Posted on: 04/08/05 11:46am
By: Anonymous (MVK)
I have a geeklog site which i host myself on a linux (gentoo) apache webserver box.
Throughout the initial Geeklog installation process and other related geeklog installs (i.e. plugins etc) I remember using CHMOD to give access (read and write) to anyone/everyone (CHMOD 777 i think??). This was kinda due to my lazyness and lack of patience in just wanting to get it working asap.
I am now concerned that this means sections of my site are very much open to anyone and if i put the site live then i am practically begging to be hacked.
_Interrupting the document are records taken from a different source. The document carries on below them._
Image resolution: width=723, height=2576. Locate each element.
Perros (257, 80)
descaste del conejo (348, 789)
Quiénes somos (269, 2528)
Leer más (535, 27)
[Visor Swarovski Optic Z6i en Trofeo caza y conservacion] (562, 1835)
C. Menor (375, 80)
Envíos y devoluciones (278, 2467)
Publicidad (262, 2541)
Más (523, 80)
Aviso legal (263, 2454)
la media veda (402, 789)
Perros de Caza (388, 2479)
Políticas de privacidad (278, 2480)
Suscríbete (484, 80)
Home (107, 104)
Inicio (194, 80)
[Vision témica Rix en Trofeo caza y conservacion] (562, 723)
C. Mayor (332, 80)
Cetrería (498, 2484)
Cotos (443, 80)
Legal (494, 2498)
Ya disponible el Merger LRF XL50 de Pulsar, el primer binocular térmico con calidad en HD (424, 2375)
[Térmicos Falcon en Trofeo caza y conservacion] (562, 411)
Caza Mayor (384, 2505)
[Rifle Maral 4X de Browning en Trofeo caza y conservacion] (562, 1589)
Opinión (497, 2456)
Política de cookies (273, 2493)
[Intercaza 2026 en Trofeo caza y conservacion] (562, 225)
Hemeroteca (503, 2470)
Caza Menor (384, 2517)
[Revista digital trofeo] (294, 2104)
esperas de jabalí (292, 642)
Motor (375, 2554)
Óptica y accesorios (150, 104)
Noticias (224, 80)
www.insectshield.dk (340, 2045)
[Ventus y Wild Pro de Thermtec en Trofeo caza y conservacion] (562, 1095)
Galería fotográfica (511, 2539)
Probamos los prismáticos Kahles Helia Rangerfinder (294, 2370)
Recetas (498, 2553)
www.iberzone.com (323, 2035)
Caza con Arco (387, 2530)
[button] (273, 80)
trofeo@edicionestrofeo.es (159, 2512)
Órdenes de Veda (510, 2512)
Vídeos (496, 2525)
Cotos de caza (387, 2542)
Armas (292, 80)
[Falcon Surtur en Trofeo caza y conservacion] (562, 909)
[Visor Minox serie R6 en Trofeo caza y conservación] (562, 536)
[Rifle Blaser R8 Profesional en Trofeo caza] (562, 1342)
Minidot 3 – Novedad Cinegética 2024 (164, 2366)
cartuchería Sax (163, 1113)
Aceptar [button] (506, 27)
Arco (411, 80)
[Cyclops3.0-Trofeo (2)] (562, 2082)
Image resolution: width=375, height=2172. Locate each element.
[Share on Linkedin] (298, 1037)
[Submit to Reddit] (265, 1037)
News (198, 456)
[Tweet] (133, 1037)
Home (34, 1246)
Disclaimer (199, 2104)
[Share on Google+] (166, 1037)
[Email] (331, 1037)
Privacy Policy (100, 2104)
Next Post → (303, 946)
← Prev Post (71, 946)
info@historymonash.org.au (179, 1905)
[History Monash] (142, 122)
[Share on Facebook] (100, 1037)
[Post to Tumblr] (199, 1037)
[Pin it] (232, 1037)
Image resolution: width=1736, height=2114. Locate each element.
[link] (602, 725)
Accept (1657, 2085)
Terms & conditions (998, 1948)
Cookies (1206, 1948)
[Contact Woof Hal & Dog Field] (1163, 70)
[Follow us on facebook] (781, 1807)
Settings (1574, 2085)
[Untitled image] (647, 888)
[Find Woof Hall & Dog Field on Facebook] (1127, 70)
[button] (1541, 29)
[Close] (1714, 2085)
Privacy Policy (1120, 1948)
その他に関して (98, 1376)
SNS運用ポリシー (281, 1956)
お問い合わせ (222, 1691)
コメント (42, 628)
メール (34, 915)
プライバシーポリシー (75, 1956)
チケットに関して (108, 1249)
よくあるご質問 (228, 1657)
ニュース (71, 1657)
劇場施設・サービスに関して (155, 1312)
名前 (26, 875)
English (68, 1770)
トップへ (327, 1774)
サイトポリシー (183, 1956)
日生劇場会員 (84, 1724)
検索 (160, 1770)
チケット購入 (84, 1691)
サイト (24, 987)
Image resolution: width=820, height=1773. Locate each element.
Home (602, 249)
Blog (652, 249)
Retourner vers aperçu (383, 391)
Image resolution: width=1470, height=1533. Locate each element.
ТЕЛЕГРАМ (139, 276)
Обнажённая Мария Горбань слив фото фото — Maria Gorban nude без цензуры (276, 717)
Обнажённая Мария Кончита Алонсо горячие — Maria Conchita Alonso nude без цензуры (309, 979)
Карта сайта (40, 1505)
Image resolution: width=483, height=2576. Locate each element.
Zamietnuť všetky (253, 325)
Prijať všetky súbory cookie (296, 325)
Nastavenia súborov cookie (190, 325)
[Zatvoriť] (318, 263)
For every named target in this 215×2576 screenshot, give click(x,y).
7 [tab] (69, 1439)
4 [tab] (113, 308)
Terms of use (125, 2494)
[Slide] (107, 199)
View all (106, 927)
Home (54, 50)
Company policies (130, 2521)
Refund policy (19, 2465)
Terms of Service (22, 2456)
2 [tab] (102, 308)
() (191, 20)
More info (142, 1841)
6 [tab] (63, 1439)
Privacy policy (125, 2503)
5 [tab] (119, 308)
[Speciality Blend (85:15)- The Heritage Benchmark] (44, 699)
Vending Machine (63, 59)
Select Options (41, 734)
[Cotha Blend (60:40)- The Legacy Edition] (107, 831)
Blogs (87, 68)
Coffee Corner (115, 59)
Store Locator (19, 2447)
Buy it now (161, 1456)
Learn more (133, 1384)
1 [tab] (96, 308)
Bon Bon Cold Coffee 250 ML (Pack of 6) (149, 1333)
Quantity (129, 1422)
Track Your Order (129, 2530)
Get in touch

Is there any advice anyone can give?
Is there any such tool which will check all permissions to help give me a head start in securing my website/geeklog site and it's files?
Thanks in advance to anyone who can help.
MVK
to CHMOD or not to CHMOD.
Posted on: 04/08/05 12:36pm
By: knuff
why not start on the defensive mode
presuming your webserver user id is part of yoursite group.
presuming youruser is not root
chown -R youruser:yoursite /path/to/public_html
chmod -R 664 /path/to/public_html
presuming httpd is your webserver daemon user
chown -R httpd logs/
chown -R httpd data/
chown -R httpd public_html/backend/
chown -R httpd public_html/images/articles
chown -R httpd public_html/images/userphotos
chmod -R 775 logs/
chmod -R 775 data/
chmod -R 775 public_html/backend/
chmod -R 775 public_html/images/articles
chmod -R 775 public_html/images/userphotos
Should be OK I guess for a basic GL installation, offcourse if any plugins like the filemanagement needs additional rights you should add them.
But I guess this is the fastest to a simple lockdown of your site.
Best Regards,
Boris
to CHMOD or not to CHMOD.
Posted on: 04/08/05 02:15pm
By: Anonymous (MVK)
thank you for the speedy reply. i feel that little bit more comfortable now.